Top of The data

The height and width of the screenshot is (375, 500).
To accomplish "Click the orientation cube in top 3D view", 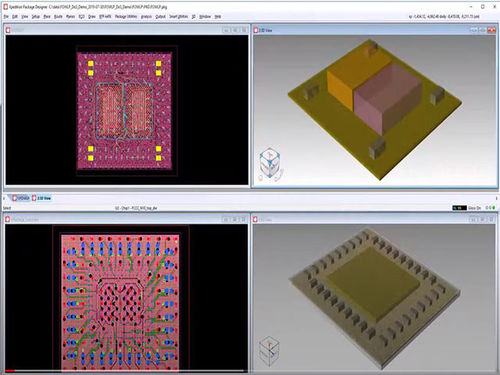I will 270,164.
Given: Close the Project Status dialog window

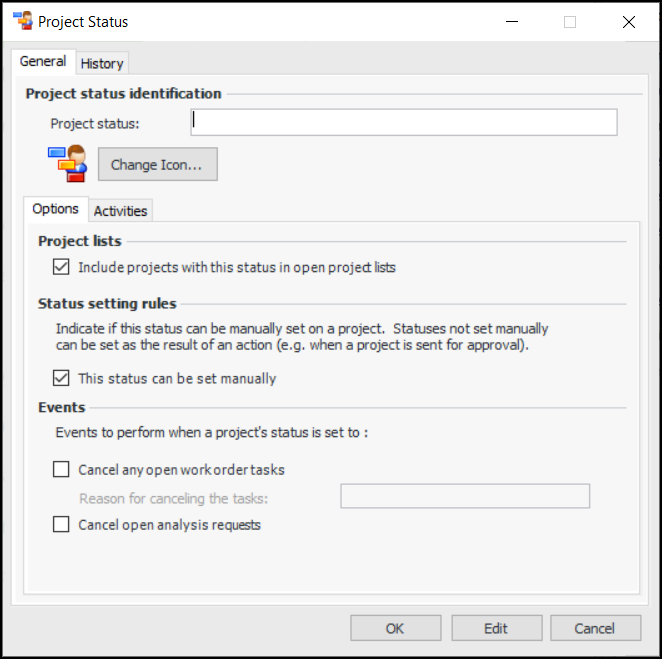Looking at the screenshot, I should (x=628, y=22).
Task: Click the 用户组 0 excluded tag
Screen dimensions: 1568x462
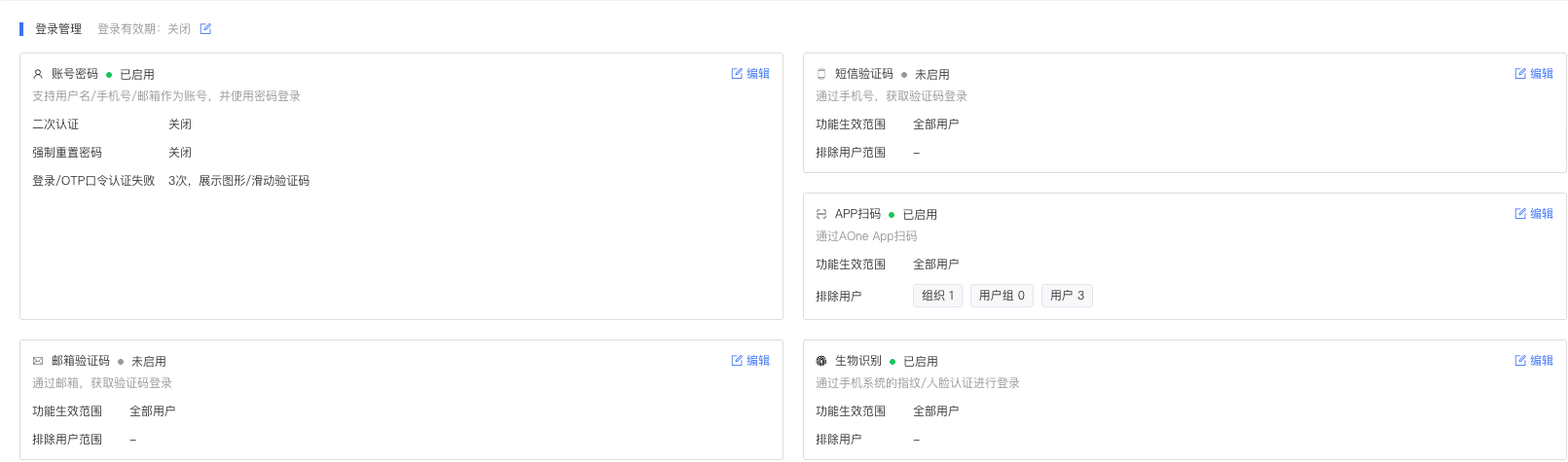Action: (1002, 296)
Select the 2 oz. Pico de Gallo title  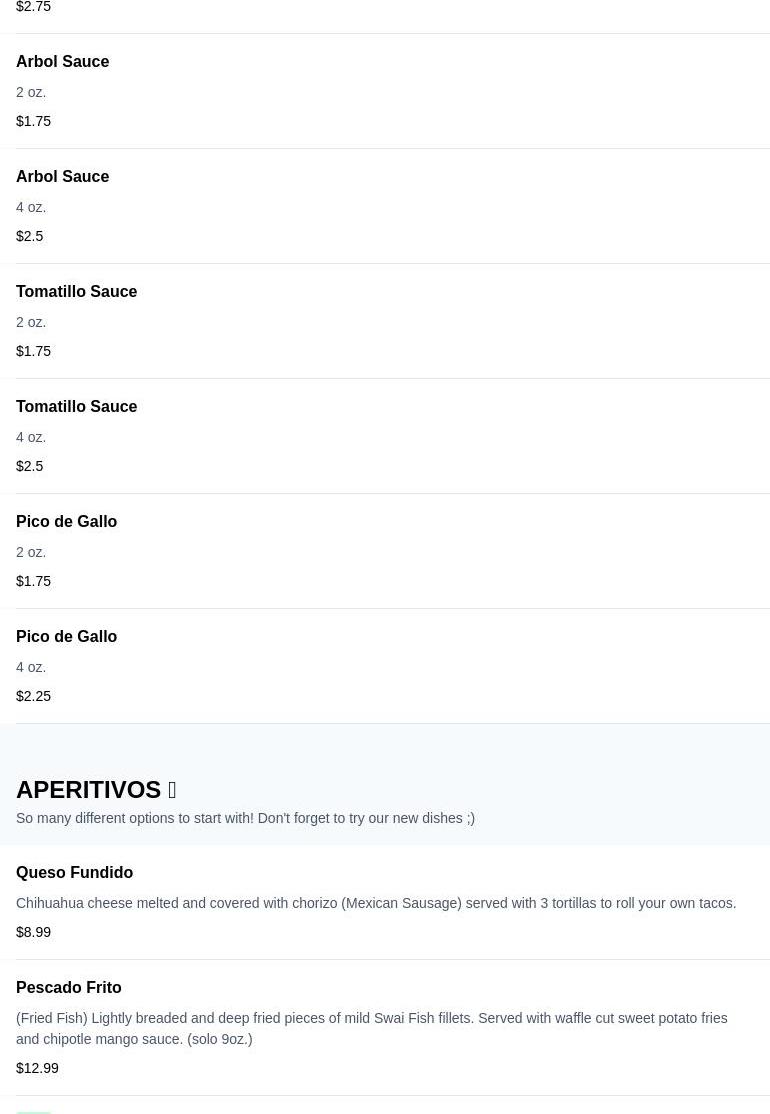point(66,522)
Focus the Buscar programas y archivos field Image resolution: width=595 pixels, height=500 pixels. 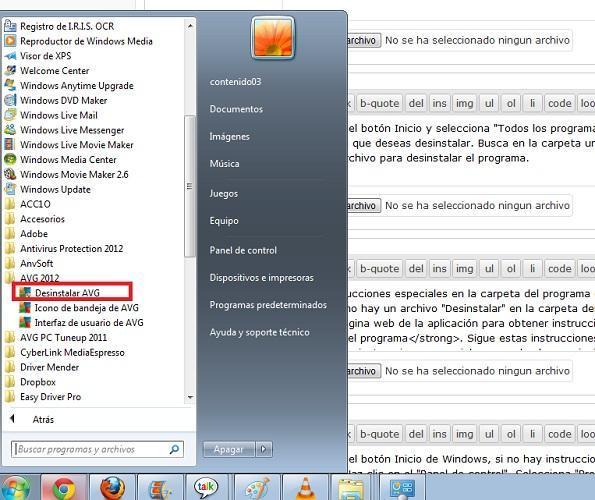click(x=91, y=449)
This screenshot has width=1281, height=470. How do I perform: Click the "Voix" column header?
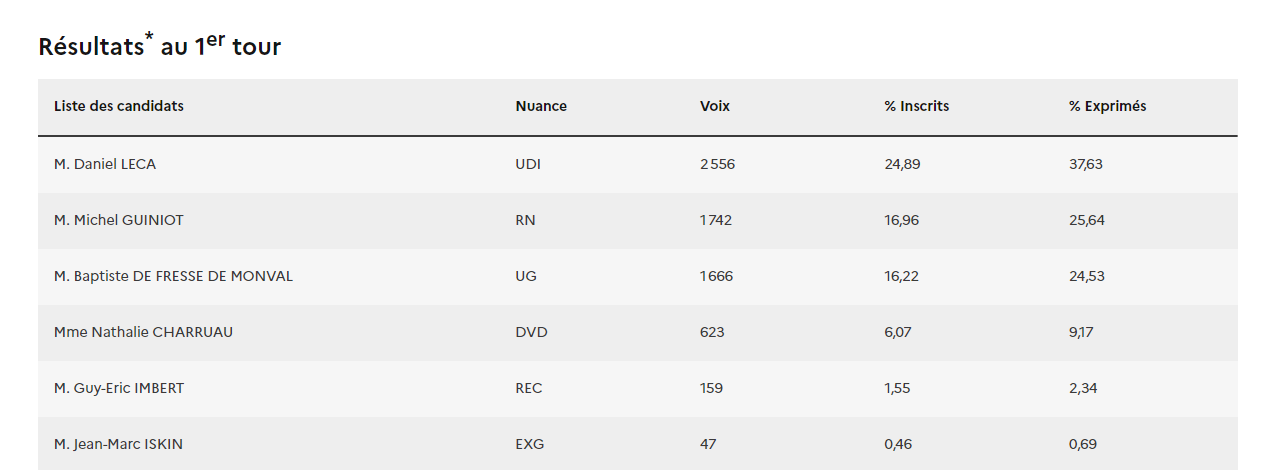(715, 106)
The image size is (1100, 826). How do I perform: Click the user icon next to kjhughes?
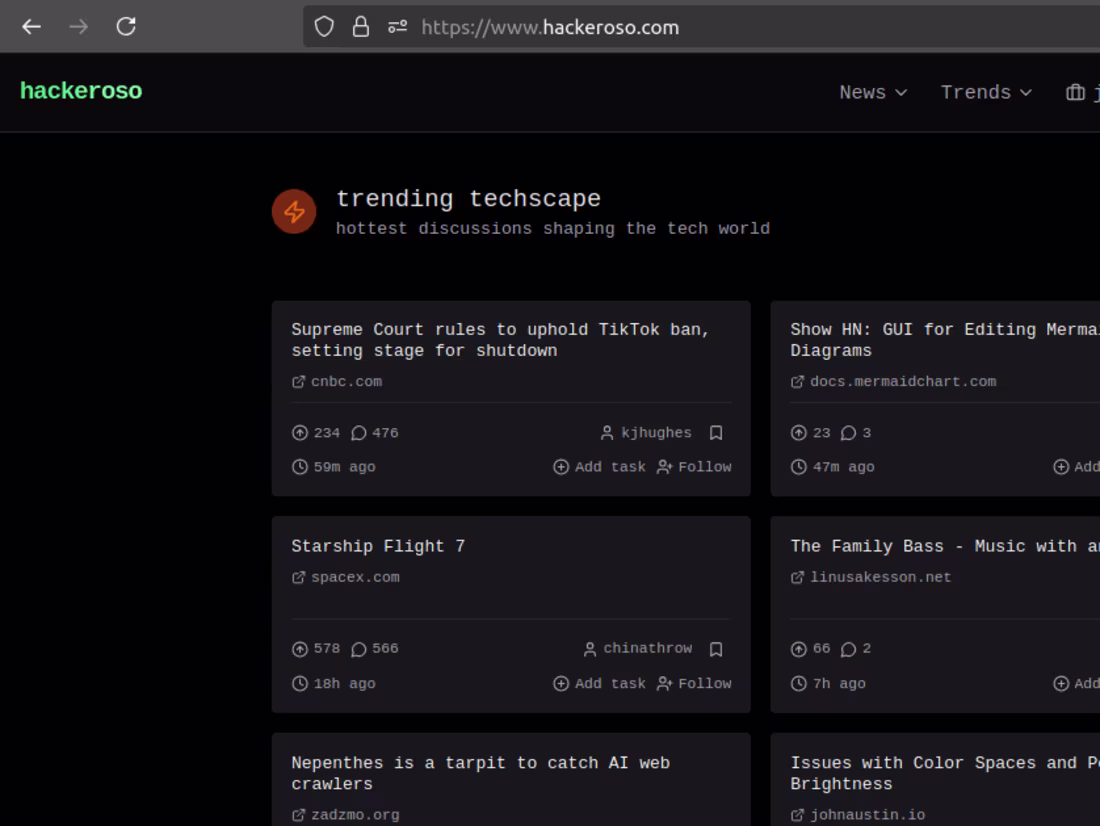(606, 432)
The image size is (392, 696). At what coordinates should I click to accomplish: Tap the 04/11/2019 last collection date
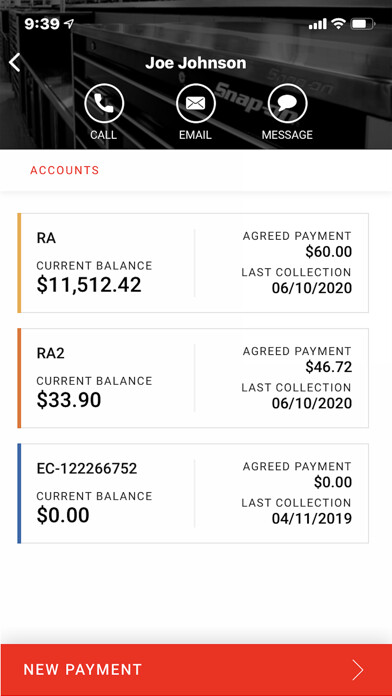click(x=312, y=518)
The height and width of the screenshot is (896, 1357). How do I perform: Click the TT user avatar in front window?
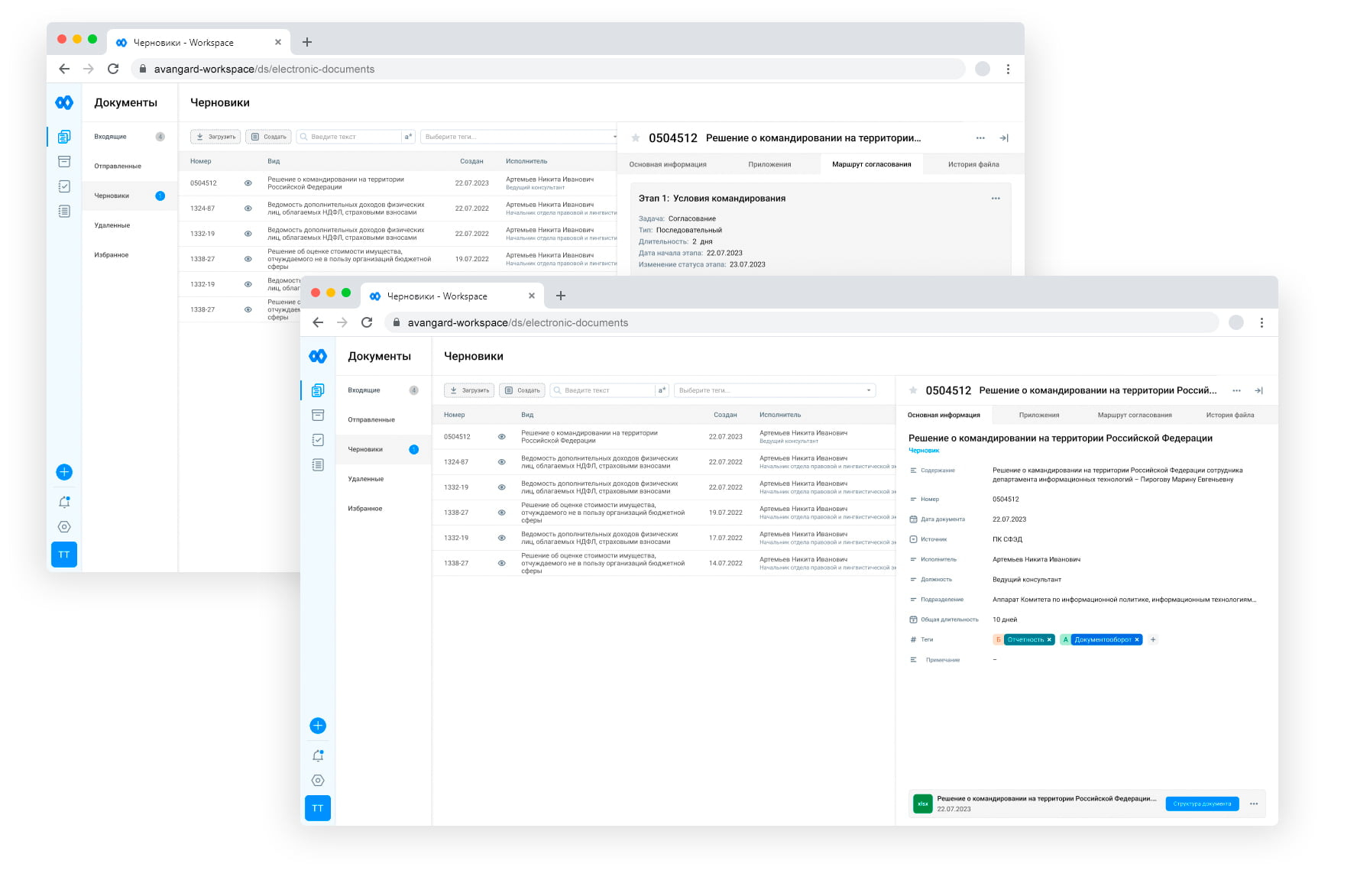318,808
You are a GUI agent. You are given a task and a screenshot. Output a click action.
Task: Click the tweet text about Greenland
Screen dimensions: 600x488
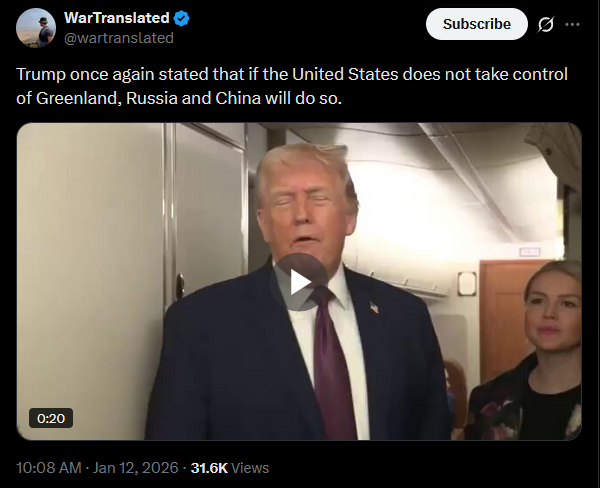point(292,86)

Bottom of The data

Exercise objective: Your task is to copy exactly the lines from the line containing "You are a GUI" through the final line of the listing above and to omit every picture.

Finished task:
You are a GUI agent. You are given a task and a screenshot. Output a click action.
Task: Click the tweet text about Greenland
Screen dimensions: 600x488
point(292,86)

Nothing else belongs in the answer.